Logótipo de O Jogo O Jogo 15/09/2017 Administrator

A coordenadora do BE, Catarina Martins, defendeu hoje que o ministro da Saúde "deve dar passos claros rapidamente" para repor a normalidade na questão dos enfermeiros, avisando que "fazer restrições na saúde pública é o pior passo para a economia".

À margem de uma ação de pré-campanha para as eleições autárquicas no mercado de Vila Franca de Xira, distrito de Lisboa, Catarina Martins foi questionada sobre a convocação de uma greve pelo Sindicato dos Enfermeiros Portugueses para 03, 04 e 05 de outubro, depois da paralisação de cinco dias que hoje termina convocada por outros dois sindicatos de enfermagem.

"Estamos muito preocupados com a situação. Hoje mesmo vamos reunir com o Sindicato dos Enfermeiros Portugueses", adiantou, acrescentando que o "ministro da Saúde deve dar passos claros rapidamente para que se restabeleça uma situação de normalidade no Serviço Nacional de Saúde".

Sobre as declarações do ministro das Finanças, Mário Centeno, que hoje disse entender as reivindicações dos enfermeiros mas lembrou que o país vive com restrições orçamentais, a líder do BE foi perentória ao afirmar que Portugal "vive com escolhas" e deixou um aviso: "fazer restrições na saúde pública das pessoas é o pior passo para a economia".

"É preciso compreender que nós precisamos de um Serviço Nacional de Saúde que funcione. Não há nenhum país cuja economia possa funcionar, que tenha uma população saudável, que cumpra requisitos de saúde pública se não tiver um Serviço Nacional de Saúde a funcionar", observou, pedindo por isso um serviço capaz.
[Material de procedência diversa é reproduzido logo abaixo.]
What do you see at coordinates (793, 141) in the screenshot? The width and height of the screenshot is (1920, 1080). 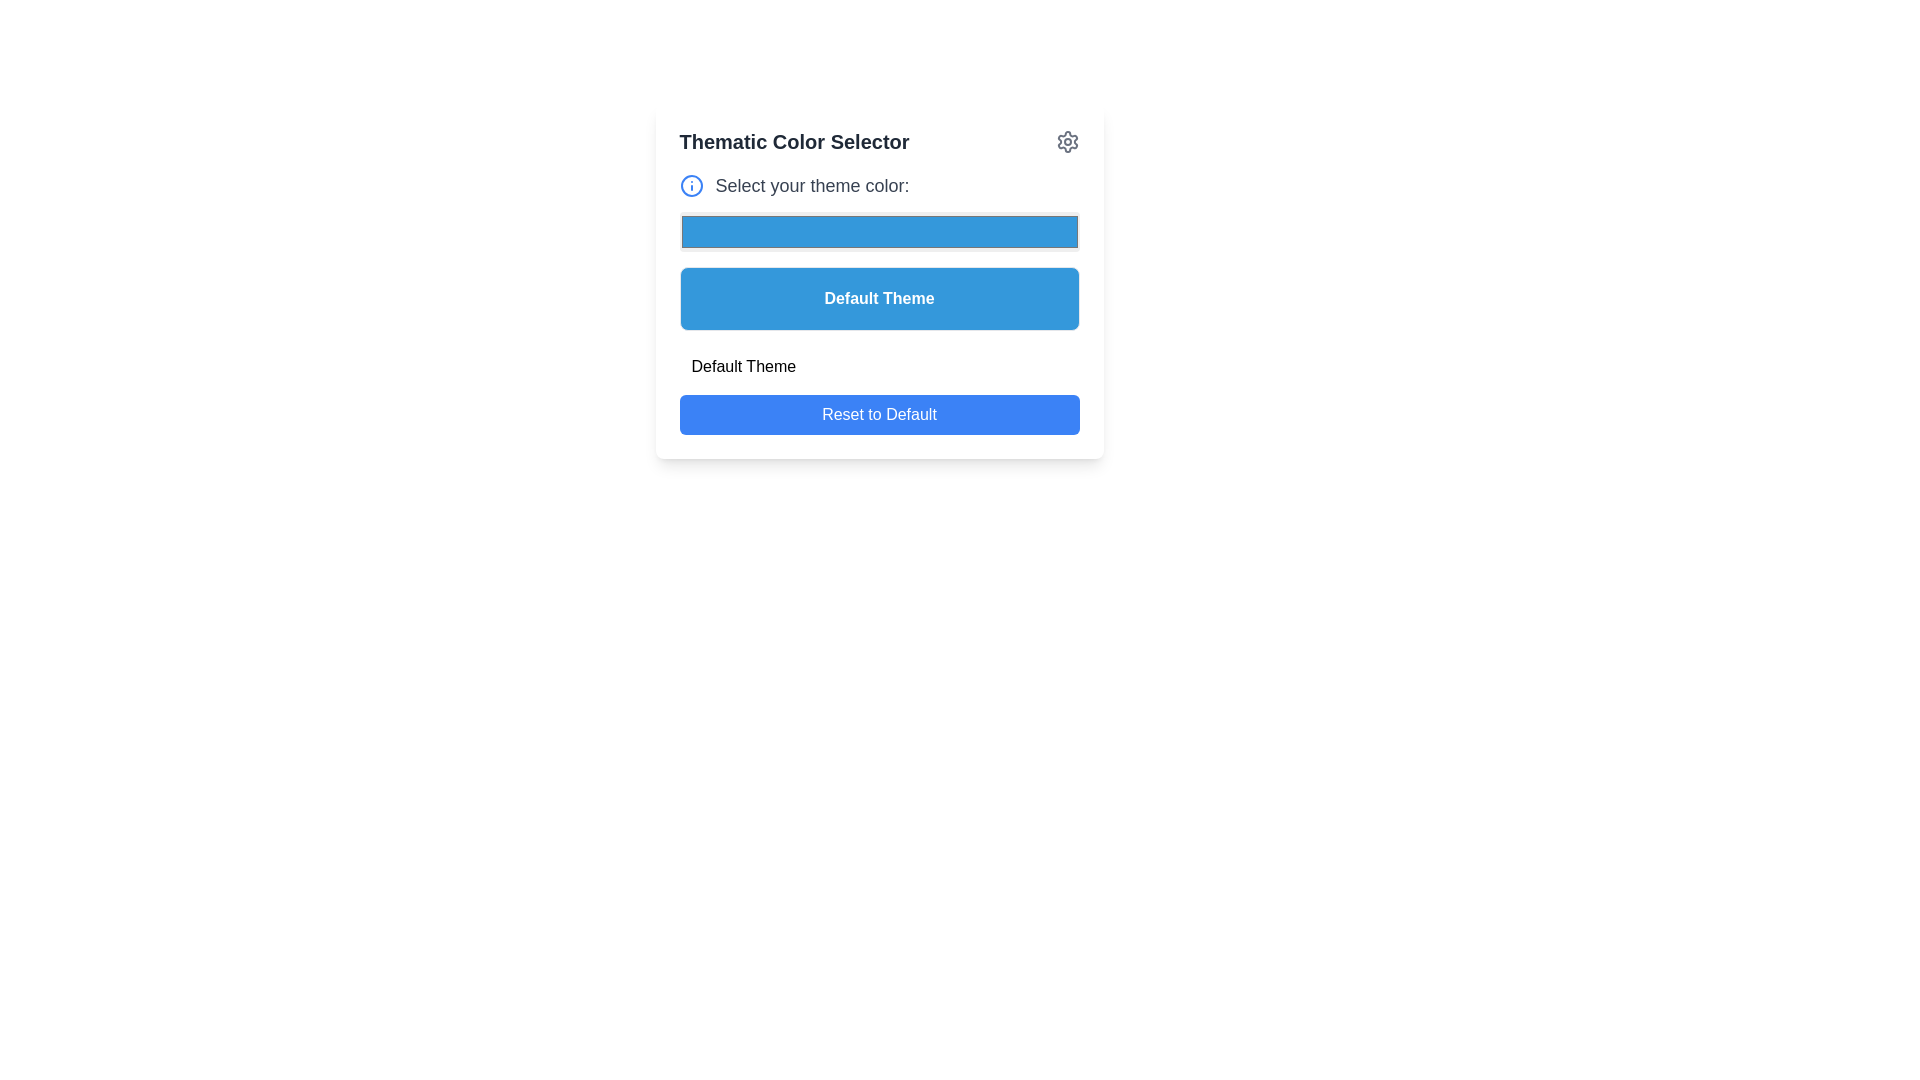 I see `the text label styled prominently with a large bold font reading 'Thematic Color Selector', which is located at the top of the thematic configuration panel` at bounding box center [793, 141].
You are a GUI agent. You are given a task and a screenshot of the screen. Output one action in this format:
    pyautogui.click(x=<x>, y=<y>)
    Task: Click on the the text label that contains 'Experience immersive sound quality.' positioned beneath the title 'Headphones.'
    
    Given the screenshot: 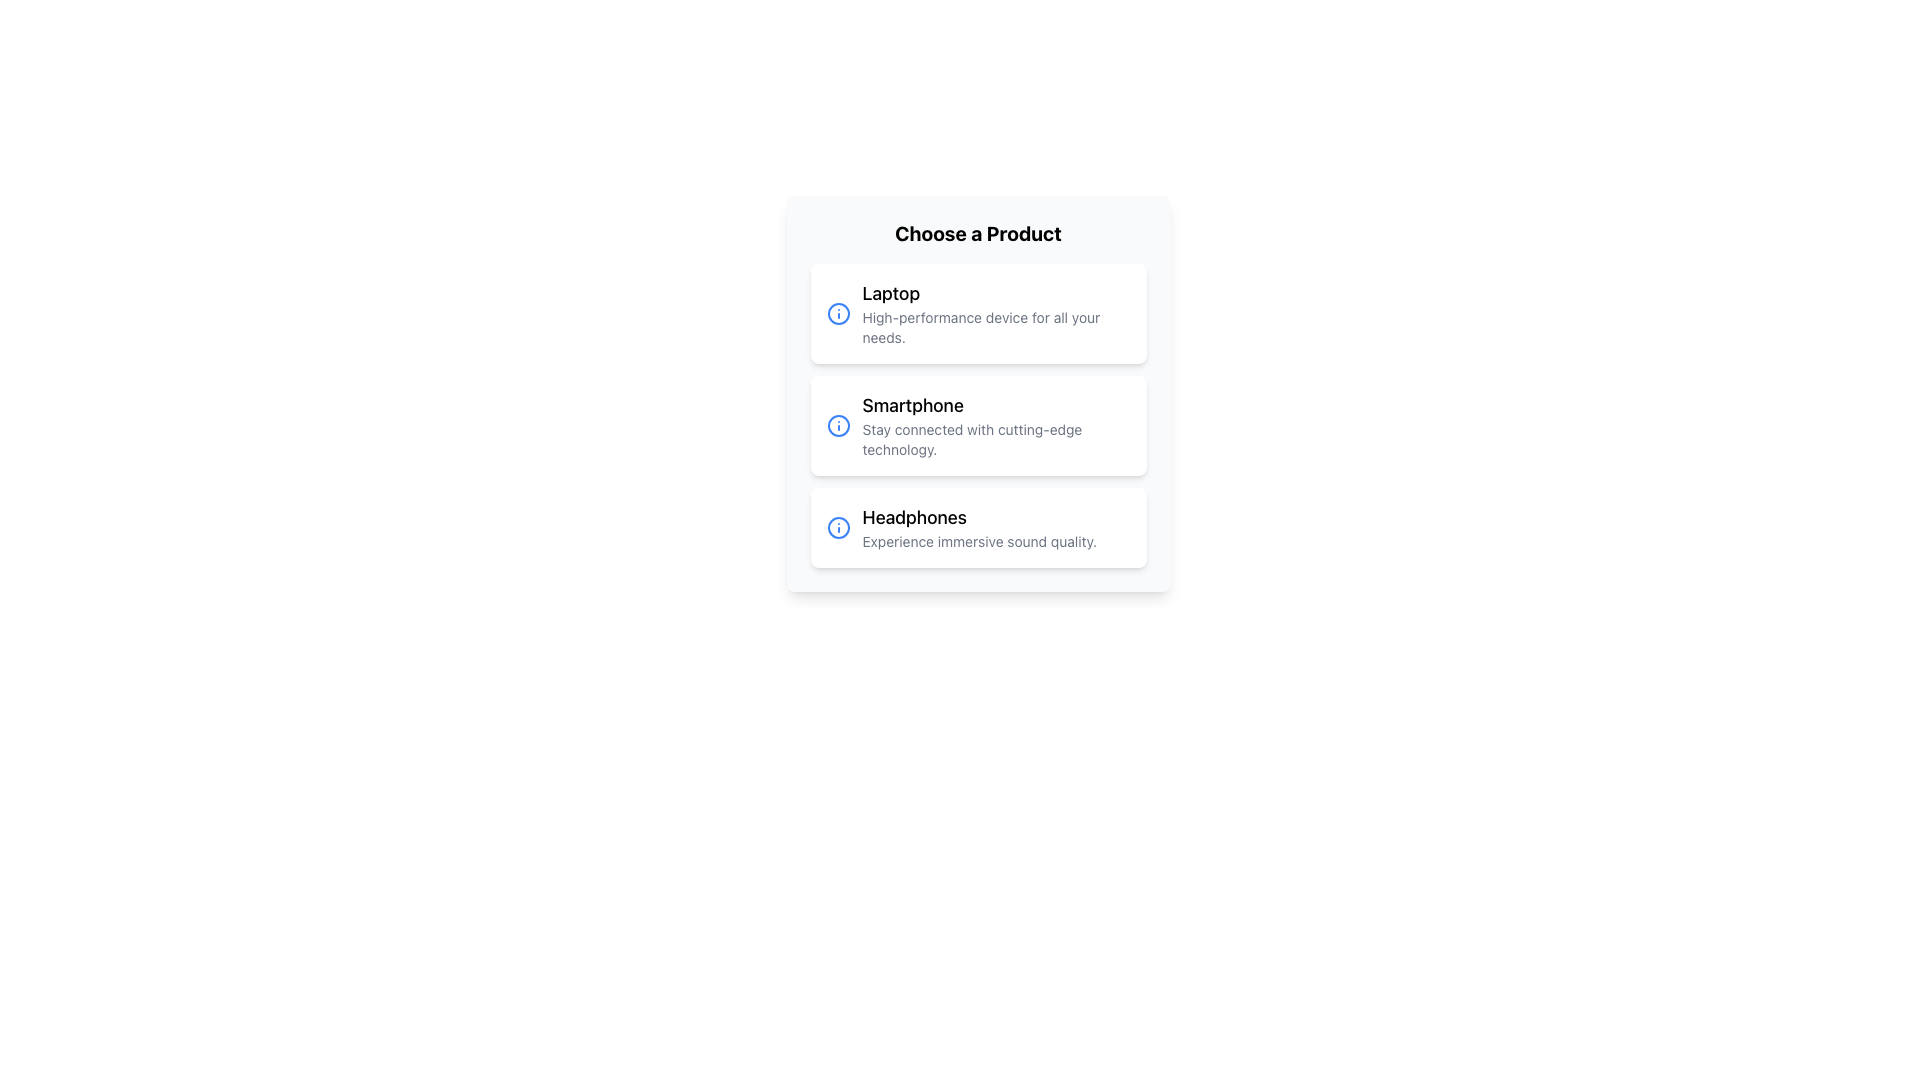 What is the action you would take?
    pyautogui.click(x=996, y=542)
    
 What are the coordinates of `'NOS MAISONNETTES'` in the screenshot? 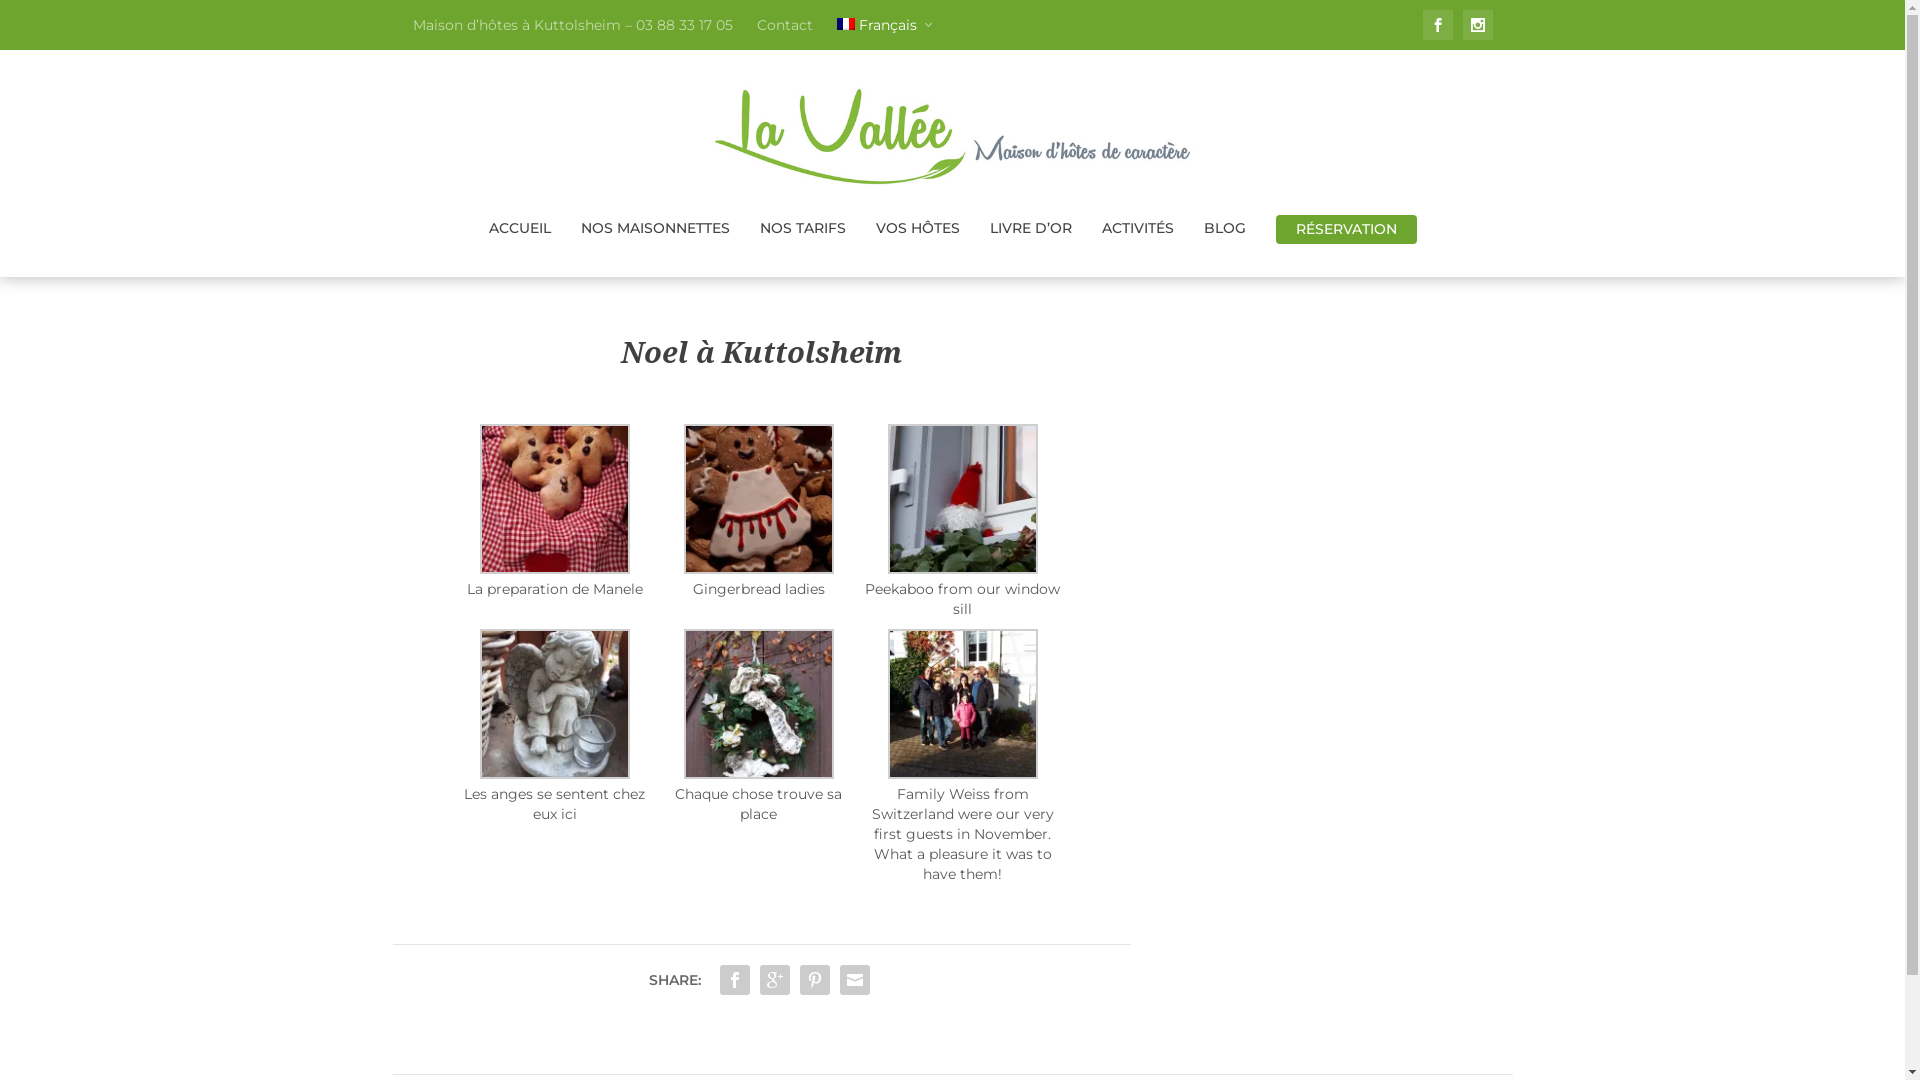 It's located at (654, 234).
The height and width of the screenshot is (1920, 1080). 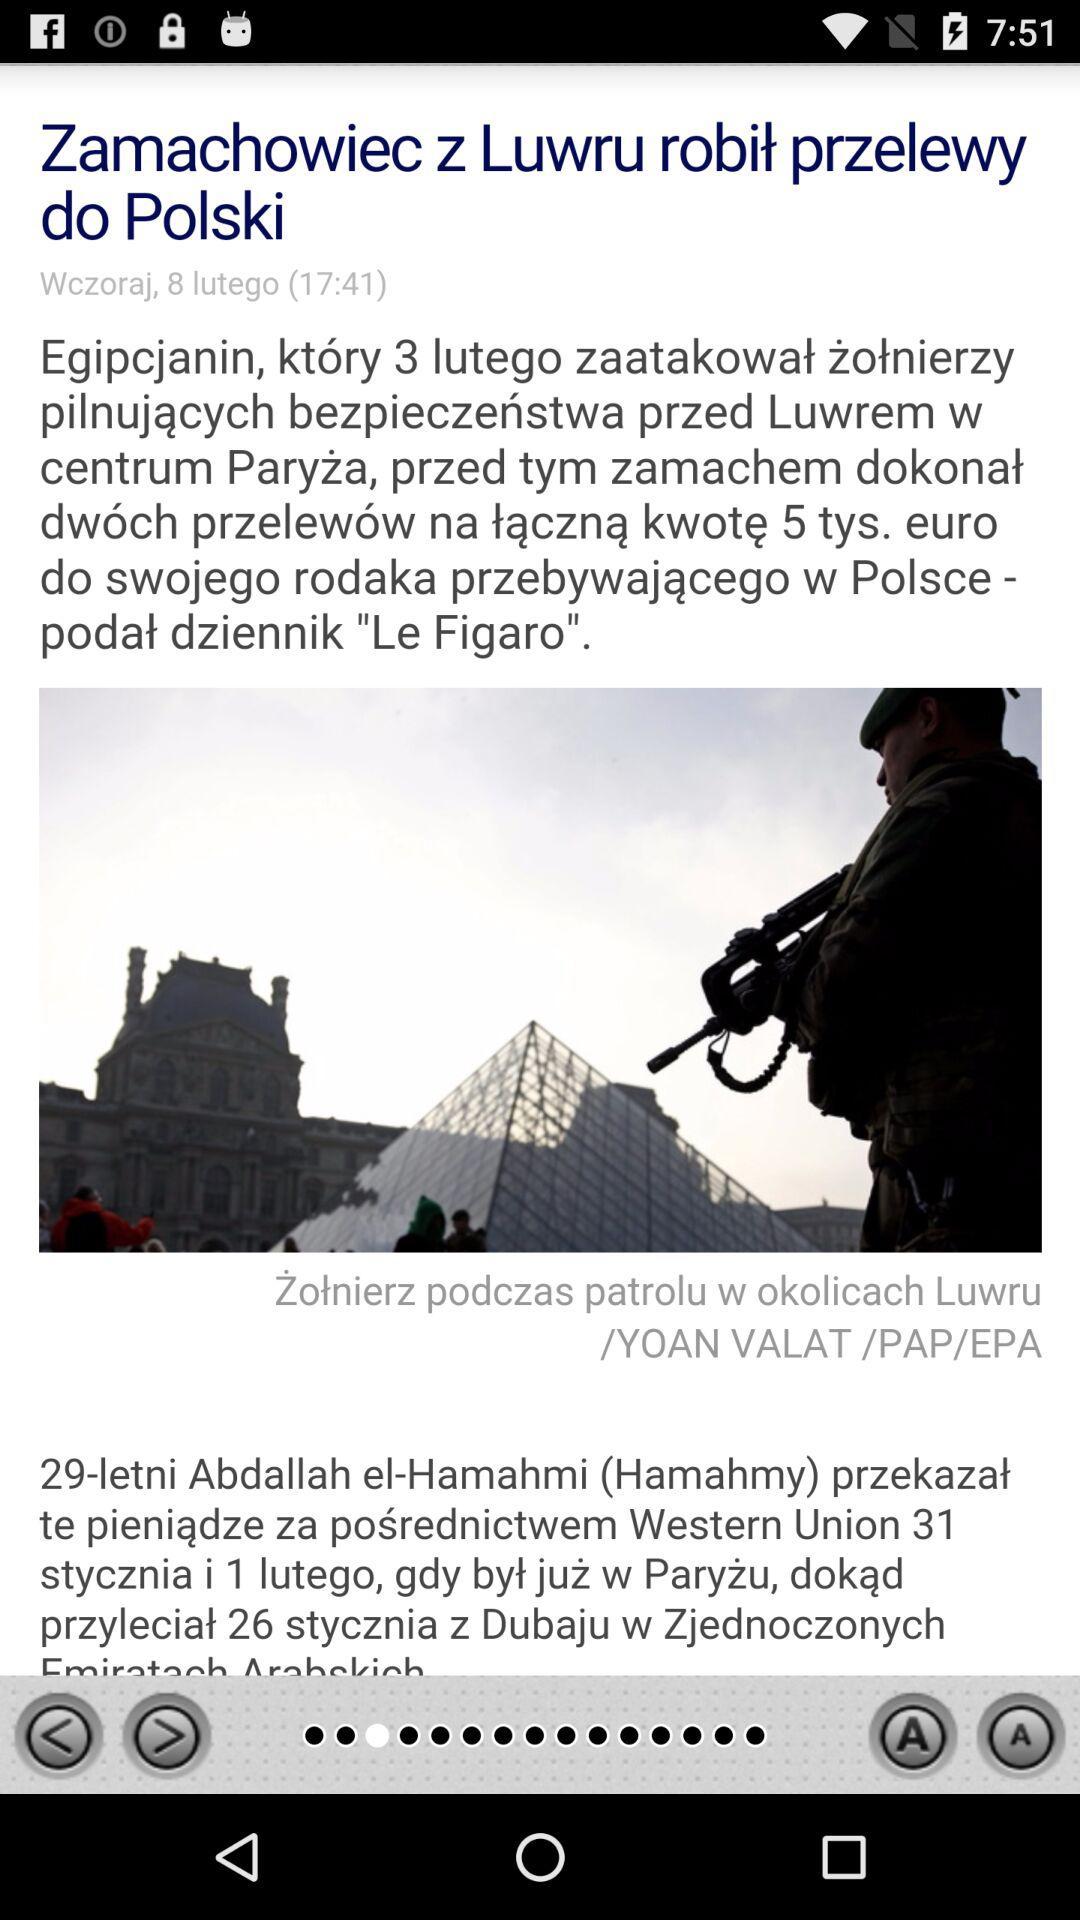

Neste braço-de-ferro entre Governo e enfermeiros, Catarina Martins considerou ser "essencial que se chegue a uma solução negociada que respeite os direitos dos enfermeiros e das enfermeiras", recordando que "o que está a acontecer com os enfermeiros não tem paralelo em mais nenhuma profissão".

"O que nós queremos é não só que o Serviço Nacional de Saúde funcione da melhor forma, mas também que os dois mil enfermeiros que faltam possam ser contratados, possam voltar ao país - tantos que foram embora - e essa devia ser a maior preocupação do Governo", concluiu.